PORTAL 2 SPOILERS
Just listened to last week's spoiler cast after beating Portal 2 this afternoon, and I want to thank Garnet for at least briefly trying to differentiate between story and exposition. I really felt like the game began to drag in terms of pacing after GLaDOS was turned into a Potato.
Contrary to Jeff, I found it incredibly anti-climactic to have the plot progress so rapidly and then be forced back down into another series of rigidly designed Portal puzzles. Like Garnet, I found Wheatley's turn from impotent lab dweller, to wrathful overlord to be incredibly trite and predictable. This is basically the same villain archetype of the bad guy in The Incredibles, right?
Incidentally, I think a lot of the problems I have with this game's presentation are the same ones I have with Bioshock. Although I like how thoughtful the back story to Portal 2 was (the moon rocks, etc), I find the conceit of presenting everything via loud speaker in the world to be very lazy and a creative crutch.
I'm sick of this structure in games of recent years where all plot development is thrown out the window, and instead we get a running radio play, or basically a podcast in the background of what's actually happening.
This is sort of like in Mass Effect games, if Bioware took the audio encyclopedia found in the game's start menu, and only that the entire game's plot. Structurally it's a complete cop out to the challenge of designing story around the experience of the player.
Again, its the same in Bioshock. All the actual "drama" occurs in expository files, or recorded diaries---oh and then occasionally you get to see a character murdered from behind a convenient giant glass window. I find this whole notion of "story" to be incredibly uninvolving, and really sort of insulting to gaming audiences.

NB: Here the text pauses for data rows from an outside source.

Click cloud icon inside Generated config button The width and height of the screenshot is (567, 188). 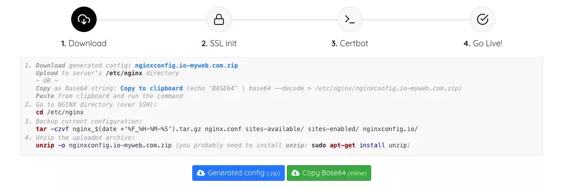[x=201, y=173]
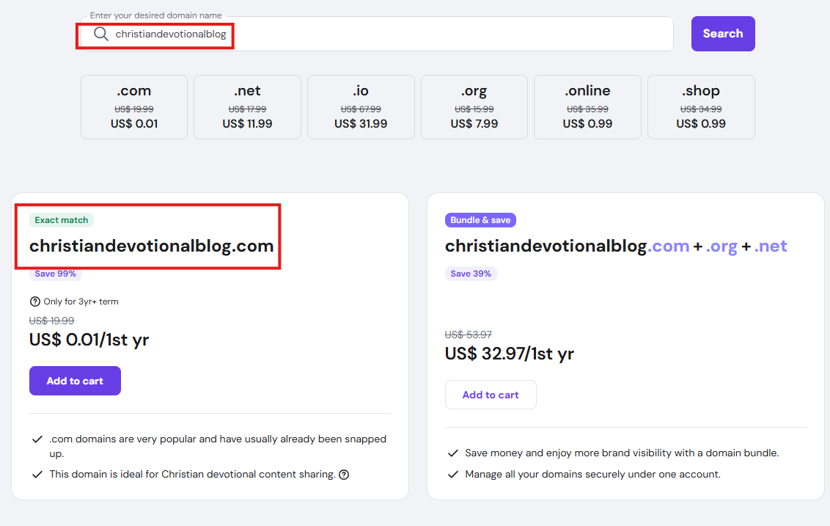Click inside the domain name search field
The image size is (830, 526).
coord(440,34)
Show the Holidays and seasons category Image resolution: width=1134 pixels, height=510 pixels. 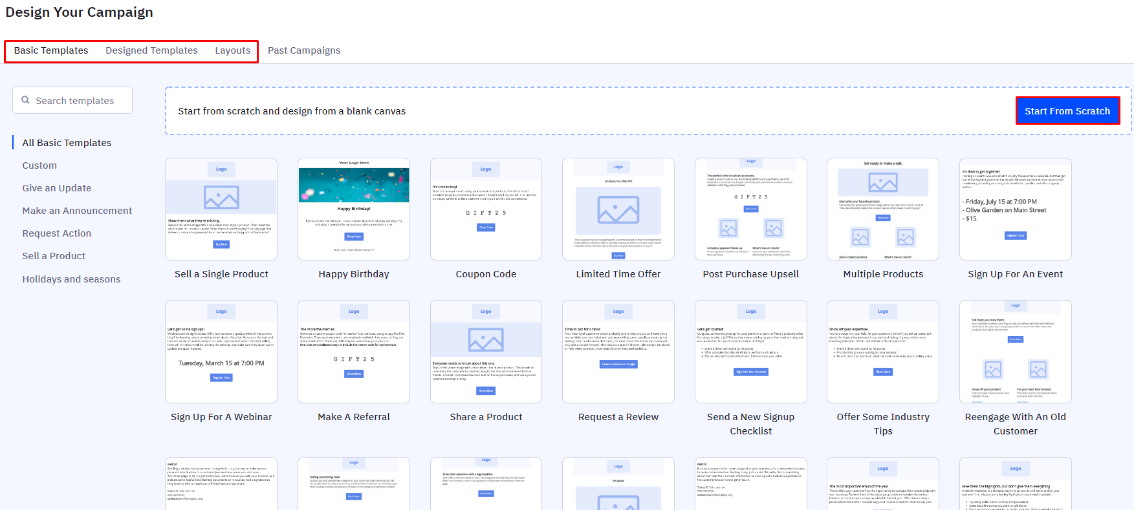71,279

I think the irony of people who complain about cut-scenes in games, is that when you don't have the legitimate plot development they provide, your character ends up becoming a passive vessel to the game's world. You're not only not engaging with the plot as a character, you're not even in a plot. All the so-called story is a distant thing involving other players.
I of course loved Portal's clever dry humor though, and generally found it to be a fun experience. I just found much of the last half or so to be quite painfully lacking in any significant plot development.